Was the news hit up earlier this month that the infamous “Cockroach Moon Dust” was up for auction? As it turns out, NASA is trying to stop selling because they claim they own all the lunar material brought back from the Apollo mission. What? Cockroaches did not know about the dust of the moon? Well, it’s a long and – to be honest – weird story.
This may seem silly now, but in 1969 there was a real concern that Apollo 11 could bring back something harmful. So much so that NASA pulled out an RV and held the astronaut and a volunteer home for about three weeks. At that time they were tested and some were tested to see if they had come in contact with anything bad.
One of these experiments was to feed the cockroach lunar dust (by the way, there is an error in the table of contents – see page 8). Seriously. But that’s not the really weird part. A scientist who worked on the project, Marion Brooks, decided she wanted a memento, so she took the moon dust out of the dead cockroach and stored it in a vial.
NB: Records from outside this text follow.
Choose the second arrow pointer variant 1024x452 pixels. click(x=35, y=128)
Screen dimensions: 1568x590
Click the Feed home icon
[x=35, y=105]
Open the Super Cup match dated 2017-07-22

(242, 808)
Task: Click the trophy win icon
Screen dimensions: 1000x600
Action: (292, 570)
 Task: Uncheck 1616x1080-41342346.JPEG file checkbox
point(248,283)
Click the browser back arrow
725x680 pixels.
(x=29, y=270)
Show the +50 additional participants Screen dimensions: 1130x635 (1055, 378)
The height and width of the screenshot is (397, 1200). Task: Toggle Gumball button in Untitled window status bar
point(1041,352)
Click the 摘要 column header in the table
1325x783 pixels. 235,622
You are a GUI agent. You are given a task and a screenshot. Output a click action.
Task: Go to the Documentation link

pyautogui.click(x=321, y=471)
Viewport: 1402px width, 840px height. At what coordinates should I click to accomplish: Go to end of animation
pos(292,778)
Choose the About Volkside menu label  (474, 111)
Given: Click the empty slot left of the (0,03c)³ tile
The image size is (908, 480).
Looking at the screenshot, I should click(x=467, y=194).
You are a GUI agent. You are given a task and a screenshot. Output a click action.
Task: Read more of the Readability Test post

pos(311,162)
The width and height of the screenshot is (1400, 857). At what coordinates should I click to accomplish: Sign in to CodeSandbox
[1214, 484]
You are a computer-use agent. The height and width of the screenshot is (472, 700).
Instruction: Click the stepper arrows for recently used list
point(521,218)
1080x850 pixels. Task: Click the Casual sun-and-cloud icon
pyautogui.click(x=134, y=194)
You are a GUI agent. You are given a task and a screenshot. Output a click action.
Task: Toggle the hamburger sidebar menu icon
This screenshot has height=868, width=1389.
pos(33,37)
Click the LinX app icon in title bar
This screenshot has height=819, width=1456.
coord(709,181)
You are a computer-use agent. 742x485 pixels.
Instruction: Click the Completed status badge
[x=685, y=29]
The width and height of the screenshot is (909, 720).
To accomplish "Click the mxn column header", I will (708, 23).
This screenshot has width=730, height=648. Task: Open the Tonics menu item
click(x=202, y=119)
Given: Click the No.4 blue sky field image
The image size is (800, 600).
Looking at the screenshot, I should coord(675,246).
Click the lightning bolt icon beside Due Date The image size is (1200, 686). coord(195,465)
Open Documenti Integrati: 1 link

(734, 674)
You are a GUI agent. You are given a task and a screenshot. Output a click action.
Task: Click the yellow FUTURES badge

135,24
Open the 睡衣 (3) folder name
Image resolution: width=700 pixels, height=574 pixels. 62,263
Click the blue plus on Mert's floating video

At least we learned a new word: kaim.
The RR auction – RR means Remarkable Rarities – started bidding for about 12 grand for a dew of some dead cockroaches and chimes but it was certain that more than that, probably up to $ 400,000 USD. It was before they paused and paused from NASA.
Looks like the collection has been sold at least once before. NASA has cracked down on anyone who sells lunar material because people are even considering taking loans from paid agencies. However, many of the rocks given to different countries and state governments are now unaccounted for.
In 2002, intern Thad Roberts and Tiffany Fowler worked on the building where most of NASA’s lunar rocks are stored. They took a 600-pound safe with about 100 grams of moon samples and some other materials. With some help, Roberts tried to fence them off to an amateur rock collector who helped the FBI set up a sting. Roberts spent more than 8 years in federal prison for his efforts, a little more than an accomplice, Gordon McWarther, who claimed to have been deceived by Roberts. There have been a few more incidents of theft, most of which have remained unresolved.
This is one of the clever things. From NASA’s point of view, they own all the moon rocks (with a few exceptions, most of the material that didn’t come from Apollo). If you steal them, they want them back and if you lend them, they don’t appreciate you giving them up, selling them or losing them. On the other hand, outside of direct theft like in the Roberts case, it’s hard to imagine that you want to control the old Roach Cime.
We have two things to wonder about. First, who saves Roach Kyme even though it started as a lunar dust? Second, if three small pebbles brought by the Soviet Luna 16 probe sold for more than $ 850,000 and the dust could go up to $ 400,000, why not rush to bring back some more new samples of these “new space” startups? Looks like it could pay for itself.